ROSE: Cruz and his younger brother went to live with a family friend outside of Palm Beach, Fla., a woman named Roxanne Deschamps. But things were not going very well there. Cruz got into a fight with her son. That's when he called 911 in that tape that we heard earlier. Cruz actually talked about his mother with the 911 operator during that call.


CRUZ: The thing is, I lost my mother a couple days ago, so I - I'm dealing with a bunch of things right now.


ROSE: The woman that Cruz was staying with, Roxanne Deschamps - she also called 911 that day because she was afraid that Nikolas was going to come back to her house with a gun.


ROXANNE DESCHAMPS: So I cannot have him on the premises now. He put the gun on the head of his brother before, so it's not the first time.
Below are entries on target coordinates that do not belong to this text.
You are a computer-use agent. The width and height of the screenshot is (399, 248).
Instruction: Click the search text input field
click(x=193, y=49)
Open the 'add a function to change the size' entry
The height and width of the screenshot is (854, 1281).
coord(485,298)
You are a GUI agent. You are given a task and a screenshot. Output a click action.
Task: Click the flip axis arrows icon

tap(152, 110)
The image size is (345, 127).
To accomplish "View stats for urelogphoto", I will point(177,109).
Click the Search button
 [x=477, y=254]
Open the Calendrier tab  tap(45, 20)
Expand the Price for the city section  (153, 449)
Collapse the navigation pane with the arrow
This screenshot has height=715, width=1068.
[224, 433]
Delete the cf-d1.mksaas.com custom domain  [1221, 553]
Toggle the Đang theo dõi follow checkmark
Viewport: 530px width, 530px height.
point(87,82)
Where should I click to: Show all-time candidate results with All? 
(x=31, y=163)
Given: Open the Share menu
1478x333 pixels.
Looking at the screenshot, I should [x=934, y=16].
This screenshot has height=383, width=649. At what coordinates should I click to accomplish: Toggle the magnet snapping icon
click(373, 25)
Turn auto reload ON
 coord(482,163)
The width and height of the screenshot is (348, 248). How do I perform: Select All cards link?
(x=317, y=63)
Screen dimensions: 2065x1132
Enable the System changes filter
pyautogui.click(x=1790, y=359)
And he did that to his mom.

ROSE: The Palm Beach sheriff's deputy responded to that call and found Nikolas Cruz in a park and took him back to the house, where Nikolas Cruz apparently reconciled with Roxanne Deschamps and her son. The police report says that they hugged and that the case was cleared without any further action.

SHAPIRO: And on top of all of those warning signs, the FBI also got a tip just last month, in January of this year. What did that say?

ROSE: The caller talks about an Instagram post where Cruz wrote, quote, "I want to kill people." And she told the FBI, quote, "I know he's going to explode." And she worried about him getting into a school and shooting the place up. The FBI says that this tip should have been forwarded to its Miami field office but was not.

SHAPIRO: And after all of those warning signs, why didn't anyone intervene before the shooting?

ROSE: That's really the big, unanswered question in all of this. Lots of people are looking for the answers. The Broward Sheriff's Office is investigating how it handled the case. The school district is looking at the same thing. The Florida Legislature has launched an investigation. And on top of that, there's still the criminal investigation into the actual shooting itself.

And right now, the Florida legislature is looking at a package of limits on firearms, including one that would let police temporarily take away guns if the owner is deemed to be a threat to themselves or others. Although I should say that bill does not include a ban on high-powered semiautomatic rifles like the one that Cruz allegedly used in the shooting.

SHAPIRO: That's NPR's Joel Rose in Parkland, Fla. Thanks, Joel.